Panne bei Saalfelder Mai-Demo - Reizgas-Abschuss ohne Einsatzbefehl

Erstveröffentlicht: 
01.07.2015

Die Sonneberger Straße liegt im Südwesten von Saalfeld. Sonst eine beschauliche Wohn- und Geschäftsmeile, war sie am 1. Mai dieses Jahres der Schauplatz für einen Polizeieinsatz, der inzwischen den Thüringer Landtag beschäftigt. Rechtsextremisten der Bewegung "III. Weg" hatten in Saalfeld zu einem Aufmarsch aufgerufen. Rund 600 Neonazis und Mitglieder von braunen Kameradschaften waren gekommen. Bereits am Mittag marschierten sie in die Innenstadt.

 

Gegen 15 Uhr wollte die Polizei damit beginnen, den Zug der Neonazis aufzulösen und sie in Richtung Bahnhof zu geleiten. In der Sonneberger Straße hatten die Einsatzkräfte ein Teilstück abgeriegelt. In der Mitte der Pulk von Rechtsextremisten. Immer wieder kam es zu kleineren Rangeleien und verbalen Attacken gegen die Polizisten.
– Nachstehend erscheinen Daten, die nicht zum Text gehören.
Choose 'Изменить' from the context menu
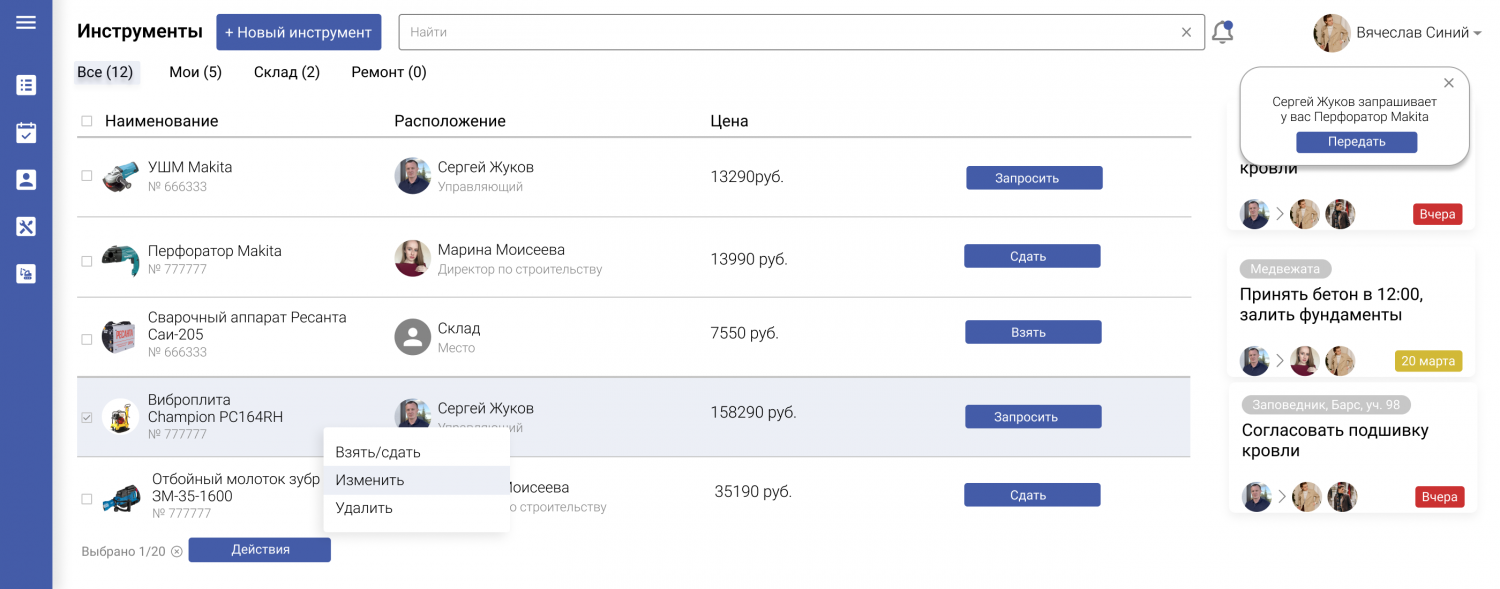 (370, 480)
Kurz nach halb vier ertönte in der Straße ein Knall und eine Gaswolke breitete sich über den Neonazis aus. Innerhalb weniger Sekunden kam es zu tumultartigen Szenen. Menschen rannten kreuz und quer über die Straße, um sich vor dem ausbreiteten Gas in Sicherheit zu bringen. Ein Kamerateam des MDR wurde von Rechten Demonstranten überrannt. Es kam zu Auseinandersetzungen mit Polizisten, Fäuste und Gummiknüppel flogen. Fazit des Tages: 19 verletzte Beamte und eine unbekannte Zahl verletzter Demonstranten. Was war passiert?

 

Beamte der Bereitschaftspolizei fragten, aus bisher unbekannten Gründen, bei ihrem Zugführer nach, ob sie eine Gaspatrone vom Typ CS8 abfeuern sollten. Angeblich würden die Angriffe zunehmen und das würde zur Beruhigung der Lage beitragen. Doch der Zugführer lehnte per Funk ab. Trotzdem feuerte einer der Polizisten die Gaspatrone auf die Demonstranten.

 

"Warteschlangen" im Funkverkehr

 

MDR THÜRINGEN hat bei der Landespolizeidirektion (LPD) angefragt, wie es zum Einsatz der Gaspatrone kam. In einem ersten Antwortschreiben wird der ganze Vorgang auf Probleme im Digitalfunk geschoben. So schreibt die LPD, dass es zum Zeitpunkt des Abschusses einen erheblichen Funkverkehr gegeben habe. Dadurch sei es zu Störungen in der Kommunikation gekommen. Der Polizist habe fälschlicherweise verstanden, dass er feuern solle. Obwohl ihm der Zugführer genau das Gegenteil angewiesen habe.

 

Als MDR THÜRINGEN nach dem Grund der Störung nachfragte, ruderte die LPD zurück. Es habe inzwischen eine Auswertung der Funkdaten gegeben. Aufgrund des hohen Aufkommens von Gesprächen sei es nur zu "Warteschlangen" im Funkverkehr gekommen. Das habe zu Verzögerungen von ein bis zwei Sekunden bei der Übertragung geführt. Aber eine grundsätzliche Störung des Digitalfunks habe es nicht gegeben. Allerdings konnte die LPD bis jetzt nicht aufklären, warum der Beamte die Anweisung des Zugführers, nicht zu schießen, so missverstanden hatte.

 

Es ist nicht das erste Mal, dass es Probleme mit dem Digitalfunk bei der Thüringer Polizei gibt. Bereits bei einer großen Demonstration am 1. Mai 2013 in Erfurt fiel der Digitalfunk zeitweise komplett aus. Damals mussten die Polizisten zwischenzeitlich mit Handys und alten analogen Funkgeräten untereinander Kontakt halten. Hintergrund für die Probleme sind unter anderem der schlechte Ausbau des digitalen Netzes in Thüringen und die teilweise völlig veralteten digitalen Funkgeräte. Beim Spezialeinsatzkommando (SEK) des Landeskriminalamtes traut man der neuen Technik nicht. Nach MDR THÜRINGEN-Informationen verwenden die Scharfschützen weiter den analogen Funk. Hier könnte ein Übertragungsfehler, wie in Saalfeld, tödliche Folgen haben.